My Own Worst Critic?

"But godliness with contentment is great gain." - 1 Timothy 6:6 (NIV)

What do I see when I look into the mirror? I see wrinkles that weren't there yesterday, pimples I didn't have as a teenager, hair thinning on top and growing in places it doesn't belong, double chins, flabby arms, fatty stomach and thighs...lots of flaws. What does God see when He looks at me? Someone He created in His own image (Genesis 1:27), beautiful, flawless. Someone who He loves so much He sacrificed His Son for (John 3:16).

I am my own worst critic as I believe most of us are. I also think women are more self-critical than men are. According to the TV and magazines, we're all supposed to be thin, with long, luxurious, thick, shiny hair, straight, brilliantly white teeth, a smooth, blemish-free complexion and perky breasts (YES, I said breasts!!). I'm not thin but my hair is getting there. My teeth are straight but they're not brilliantly white. My complexion is smooth and somewhat blemish-free as long as I have make-up on. And my breasts haven't been perky since......well, I don't think they've ever been! But, you know what? GOD LOVES ME! JESUS LOVES ME! Just the way I am. GOD LOVES YOU! JESUS LOVES YOU! Just the way you are. Hard to believe, isn't it. I am so full of flaws and faults. Yet, God loves me - faults, flaws, blemishes, scars, sins and all. He sees me as I am, forgives me, loves me, accepts me. He expects me to do the same for myself.

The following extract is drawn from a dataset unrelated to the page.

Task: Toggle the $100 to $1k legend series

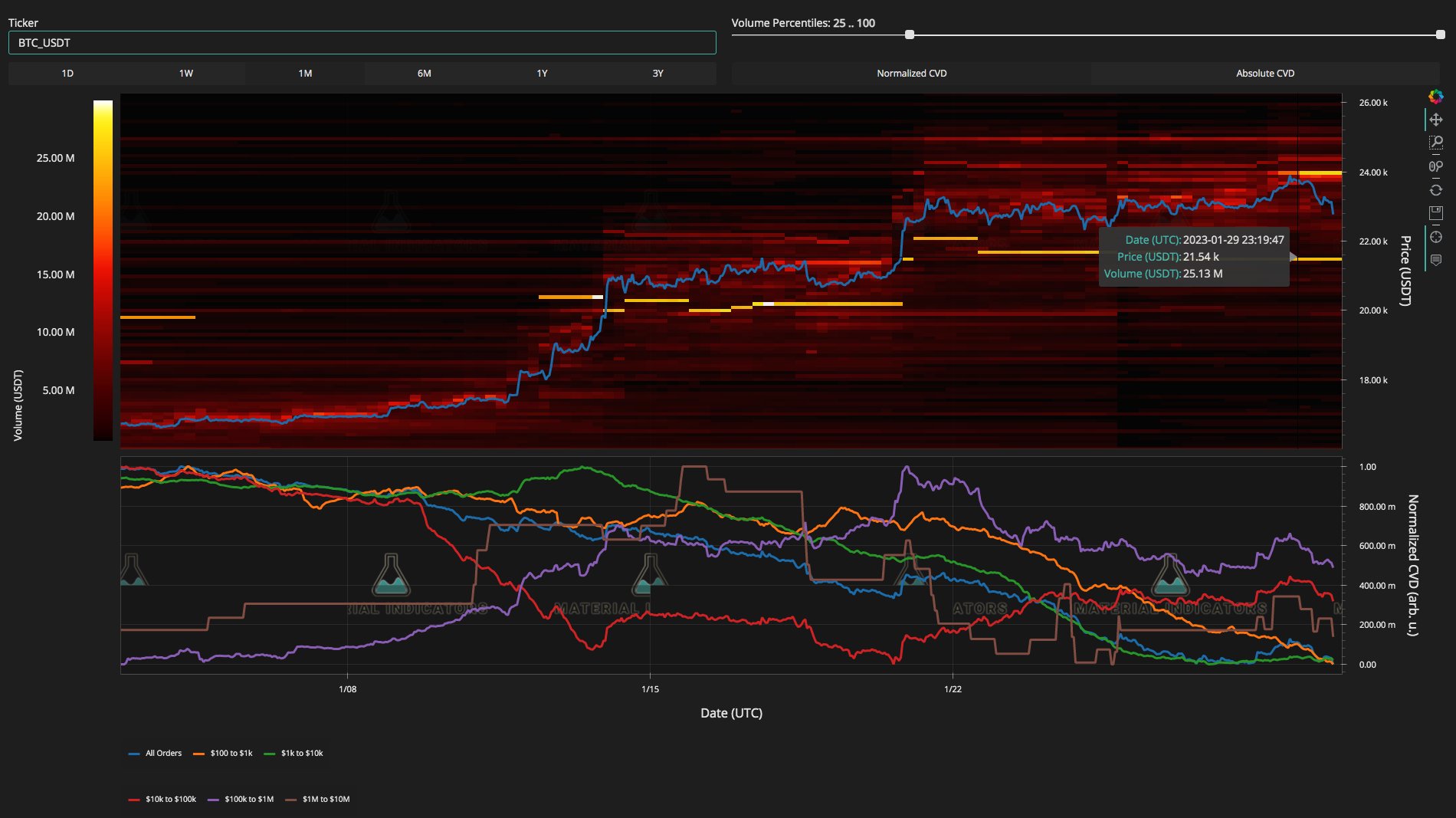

The Bible tells me in several places to love others as I love myself (Matthew 22:39 NIV; John 13:34 NIV; 1 Peter 1:22 NIV...just to name a few). But, if I don't love myself, how can I love other people the way God instructs me to? Acceptance of the  looks and body God gave me, improving my self-image and increasing my self-esteem, are critical for me to move forward in my walk with Him. Accepting myself does not mean being conceited or thinking, "I'm all that!". Oh, no, no, no, no!! It's loving myself where I'm at, accepting the things about myself I cannot change and asking God to help me change the things He wants me to change. It's not being critical of what I see in the mirror. It's being content with what God has given me, as this verse in 1 Timothy tells me to be. When I am able to do that, I can love others where they're at. Gloria Gaither observed, "Being loved by Him whose opinion matters most gives us the security to risk loving, too -- even loving ourselves." The first step for me to stop being my own worst critic is to accept that my Lord loves me just as I am. It's time to stop complaining and criticizing myself, my looks and my weight. It's time to change my thinking, love myself and be content. In that, there is "great gain". Amen!!

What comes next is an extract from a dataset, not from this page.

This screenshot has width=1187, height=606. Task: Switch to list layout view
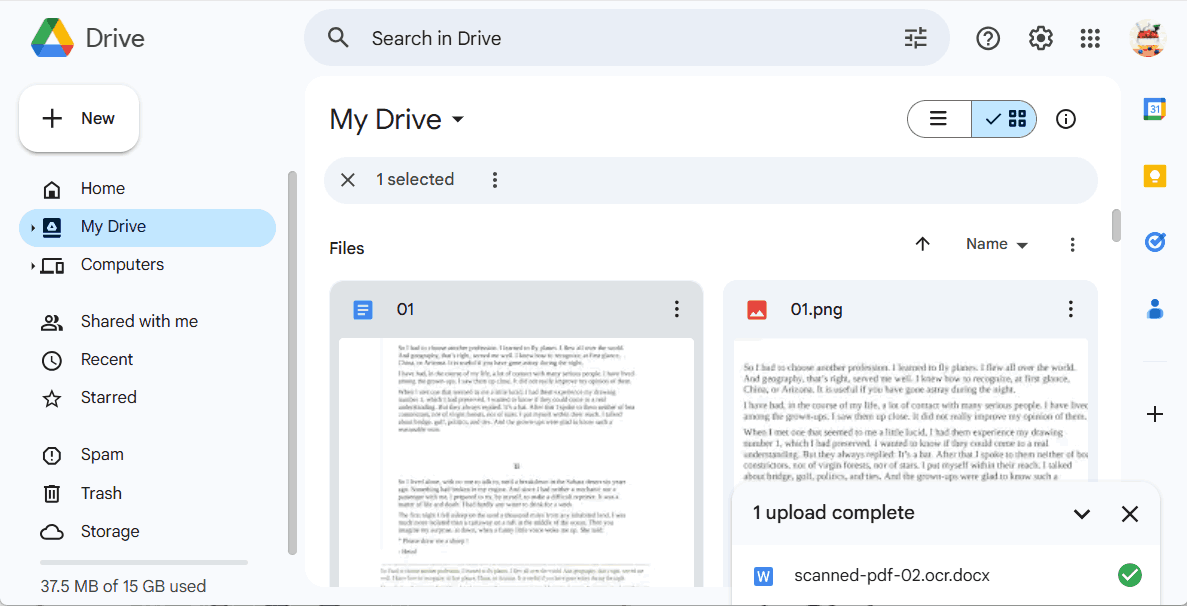[939, 119]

"Any fool can criticize, condemn and complain but it takes character and self-control to be understanding and forgiving." - Dale Carnegie

Dear Lord, keep me mindful that I am specially created by You, in Your image. Teach me to accept and forgive my shortcomings as You accept and forgive me. Remind me that You love me so much that You sent Your Son so that I could be saved and spend eternity in Heaven with You. Thank You for accepting me just as I am. In Jesus' name, Amen.